25 Haziran 2011 Cumartesi

Döner Bıçaklarıyla Dalalım Abi!

Çok konuşuldu, çok tartışıldı. Kimilerine göre fazlasıyla ağır bir cezaydı; kimileri ise adaletin yerini bulduğunu düşünüyordu. Evet, Bursaspor’a Beşiktaş maçı öncesinde çıkan ve maçın iptaline neden olaylardan ötürü verilen cezadan bahsediyorum.

Kendi adıma ne düşündüğümü baştan söyleyeyim; ardından da nedenlerini yazayım. Ben Bursaspor’a verilen cezanın kesinlikle yerinde olduğunu düşünüyor; hatta olayları çıkaranlara verilecek bireysel cezalarla da durumun iyice pekiştirilmesi gerektiğini savunuyorum. Bir kısmınızın “Olayları çıkaran taraftar, hem de stad dışında oldu. Kulübün suçu ne? Dediğini duyar gibiyim. Şimdi gelelim o meseleye; kulübün suçu ne?

Taraftarlar ne için vardır? Taraftar kimliği hangi oluşum içindir? Kulüpler için.

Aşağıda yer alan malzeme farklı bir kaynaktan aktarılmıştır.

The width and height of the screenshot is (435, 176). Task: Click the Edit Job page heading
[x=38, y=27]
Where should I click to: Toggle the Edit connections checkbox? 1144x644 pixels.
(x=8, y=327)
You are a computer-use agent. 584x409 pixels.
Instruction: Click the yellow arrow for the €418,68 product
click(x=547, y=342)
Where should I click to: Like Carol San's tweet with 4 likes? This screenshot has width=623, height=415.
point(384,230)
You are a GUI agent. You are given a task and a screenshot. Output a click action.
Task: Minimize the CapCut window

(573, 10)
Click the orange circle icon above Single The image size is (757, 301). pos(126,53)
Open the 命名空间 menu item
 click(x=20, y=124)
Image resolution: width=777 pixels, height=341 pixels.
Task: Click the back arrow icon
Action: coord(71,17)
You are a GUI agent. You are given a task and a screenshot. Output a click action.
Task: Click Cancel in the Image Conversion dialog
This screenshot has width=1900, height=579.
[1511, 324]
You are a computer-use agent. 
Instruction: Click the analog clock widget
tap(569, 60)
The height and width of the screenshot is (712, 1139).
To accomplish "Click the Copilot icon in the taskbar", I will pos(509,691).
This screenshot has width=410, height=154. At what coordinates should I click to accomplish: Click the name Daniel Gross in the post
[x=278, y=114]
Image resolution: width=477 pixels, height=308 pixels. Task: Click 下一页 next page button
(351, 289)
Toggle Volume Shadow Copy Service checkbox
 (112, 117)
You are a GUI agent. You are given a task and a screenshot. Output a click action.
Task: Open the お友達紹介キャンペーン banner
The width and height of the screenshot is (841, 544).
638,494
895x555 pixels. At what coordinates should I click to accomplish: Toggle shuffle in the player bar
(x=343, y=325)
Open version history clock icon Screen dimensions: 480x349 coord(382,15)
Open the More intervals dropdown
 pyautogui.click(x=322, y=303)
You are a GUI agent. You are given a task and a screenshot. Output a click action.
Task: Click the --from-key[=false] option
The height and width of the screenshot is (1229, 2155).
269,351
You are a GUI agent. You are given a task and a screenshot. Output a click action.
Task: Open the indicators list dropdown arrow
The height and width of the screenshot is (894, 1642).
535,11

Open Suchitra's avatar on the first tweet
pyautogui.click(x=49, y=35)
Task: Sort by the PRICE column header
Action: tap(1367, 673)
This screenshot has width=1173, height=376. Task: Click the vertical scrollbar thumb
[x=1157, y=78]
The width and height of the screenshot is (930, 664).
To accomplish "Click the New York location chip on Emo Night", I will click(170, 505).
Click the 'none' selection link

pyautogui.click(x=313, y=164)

Yani taraftarlık olgusu bir takımı desteklemek için meydana gelmiştir.

Bir maçta olay çıktığı zaman kulübün seyircisiz oynama veya saha kapatma cezası alması, taraftarın cezasız kalmış olması anlamına gelmez. Sonuçta ceza kapsamındaki karşılaşmayı ya da karşılaşmaları izleyemeyecek olan yine taraftarlardır. Yani ceza kulübe kesilmiş gibi görünse de, zararın büyük çoğunluğunu taraftar görür. Ki zaten takımına gerçekten bağlı olan taraftarın da kulübüne ceza getirecek davranıştan kaçınması gerekir. Tabi ki bu yazdıklarım münferit olarak değerlendirilebilecek; yani binlerce kişinin arasındaki 5-10 kişinin yaptığı taşkınlıkları kapsamıyor.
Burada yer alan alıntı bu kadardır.